Предопределенность социально-моторных вариантов и их исследование стали предметом искусства именно в момент классового смешения конца 1830-х — начала 1850-х годов. Опала дворянства после восстания декабристов, обнищание одной его части, обуржуазивание другой, подчинение привилегированных сословий бюрократическому аппарату приводили к тому, что сословное деление все больше размывалось, накладываясь на формирующееся в этот момент новое классовое деление. Смешение сословий и рождение буржуазии как фундаментальный элемент современности (modernity) описывает Тимоти Кларк в своей книге «Мане. Художник современной жизни». Траектория Федотова, военного, сына военного, получившего возможность посещать как вольнослушатель демократические рисовальные классы Академии вместе с аристократическими сынками и разночинцами, проходит внутри этой исторической рамки. Муки выбора, на которые был обречен отныне выпавший из сословных и академических гарантий профессионал, были чем-то принципиально новым по отношению и к прежнему безальтернативному рабству художника-крепостного, которого хозяин посылал в Академию на учение, и к вольготным забавам любителя-аристократа, и к судьбе успешного академика-пенсионера, чей талант был как бы уже заранее выкуплен императорской системой поддержки искусств. И вопрос брака, как он предстает в иконографии Федотова, был таким же новым вопросом, как новый профессионализм: крепостной не мог позволить себе выбирать, жениться ему или нет, своенравный же аристократ екатерининского образца мог позволить себе не мучиться дилеммами брака, живя без оглядки на мораль и закон. Женитьба как социальный выбор и как тема для публичного комментирования появляется в тот момент, когда появляется буржуазный контекст: то есть когда офицер перестает брезговать женитьбой на купеческой дочери ради поправки дел («Сватовство майора») и когда общество может публично обсуждать этот сюжет на выставке в Академии — новая ситуация еще остается этически спорной, но уже становится социально приемлемой.

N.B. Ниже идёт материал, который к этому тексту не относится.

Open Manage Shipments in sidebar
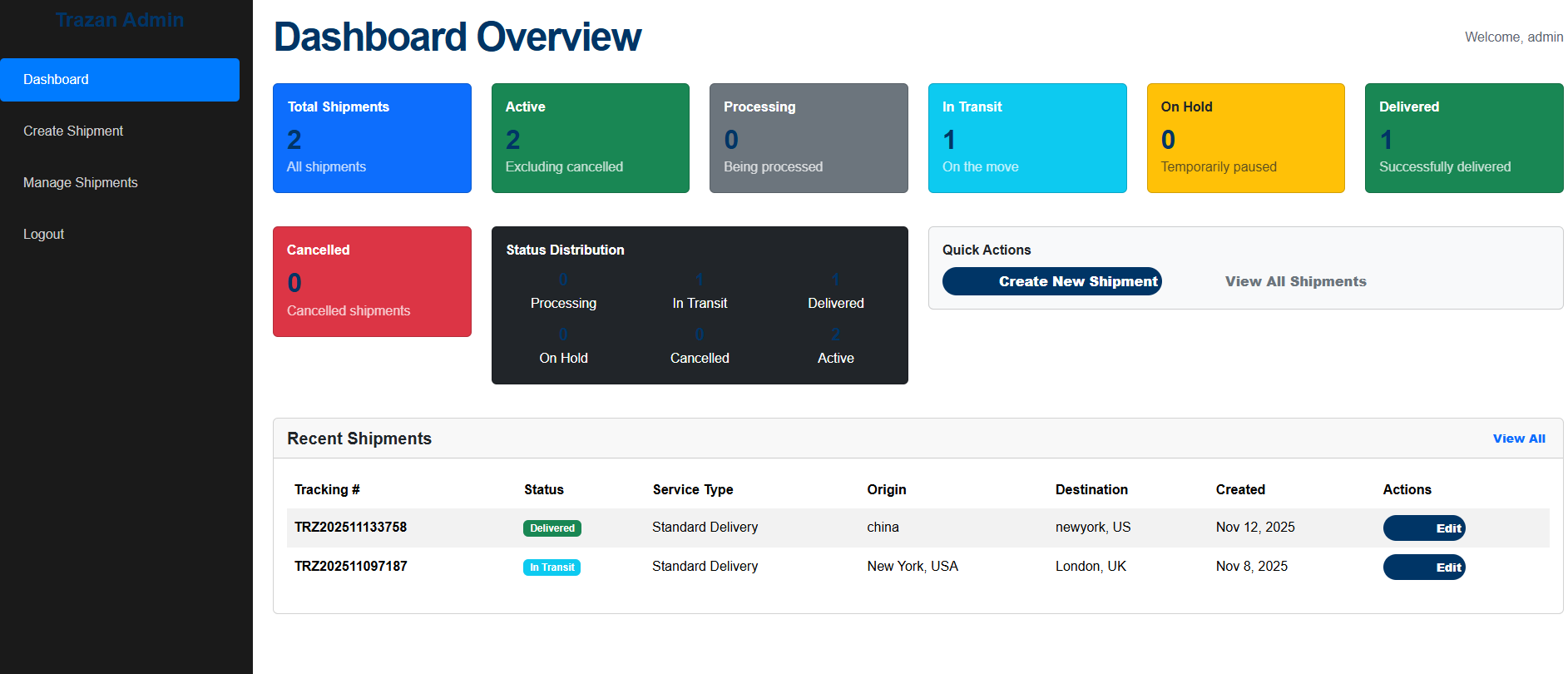This screenshot has width=1568, height=674. [x=81, y=183]
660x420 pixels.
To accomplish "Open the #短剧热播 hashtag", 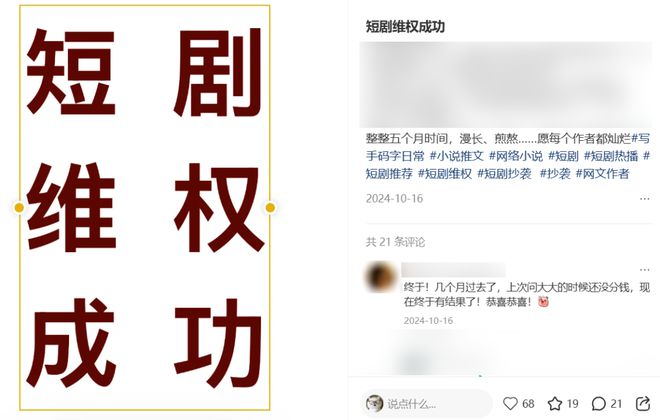I will pyautogui.click(x=611, y=156).
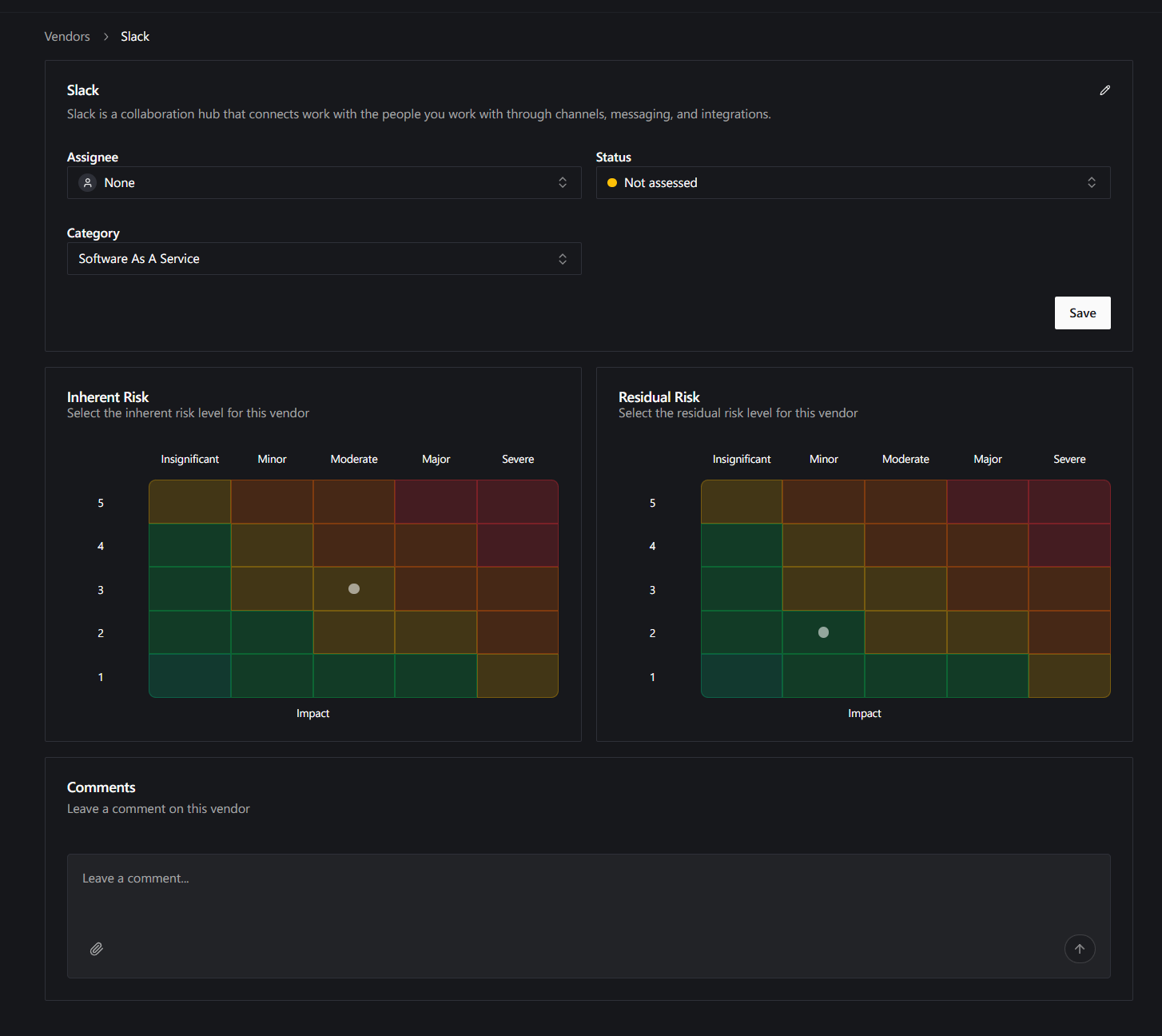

Мир федотовских персонажей — это мир пересекающихся интересов, которые реализуются в объектах. Один персонаж — уже не просто типаж, а целый сюжет, если у него есть нечто, чем он обладает («Молодой человек с бутербродом»). Если на листе два персонажа — значит, им уже есть что делить. Каждая картина или зарисовка Федотова устроена как плотная сцепка интересов, пиковый момент в отношениях «субъект — объект — другой субъект». Это либо схватка за объект, либо момент обладания, утраты, изъятия, но никогда не описательное изображение промежуточных фаз бытования персонажей и их состояний, как бывает в более поздних жанрах, например, у Перова, Ярошенко или Маковского. Вся структура отношений у Федотова артикулирована в изображенном событии, и пространство, в котором событие разворачивается, — это не просто атмосфера или среда, а скорее чертеж, где каждый элемент отношений между персонажами и объектами рационально артикулирован. То, что сцепки между субъектами через объект составляют самостоятельный сюжет помимо нравоописания и социальной характеристики персонажей, отвечает фундаментальной структуре буржуазных отношений, где в идеале никакая личная характеристика уже не является неотчуждаемой и все становится предметом обмена. Орден Святого Станислава, знак служения Отечеству, находящийся, по идее, вне логики обмена имуществом, в «Свежем кавалере» сопоставляется с дырявым сапогом — и с животом беременной кухарки. Часть тела, имущество и предмет символической гордости становятся равноправными членами одного уравнения (в котором то, что скрыто в животе кухарки, является известным неизвестным). Внешность персонажа — например, женская привлекательность — также перестает быть просто краской, характеризующей типаж, а становится отделяемым объектом обмена: в рисунке «Бедной девушке краса — смертная коса» красота молодой швеи, соблазняемой сводней, отчуждена в лежащем около нее голом манекене, а в «Первом утре обманутого молодого» выясняется, что части тела (зубы, волосы) можно взять напрокат так же, как мебель.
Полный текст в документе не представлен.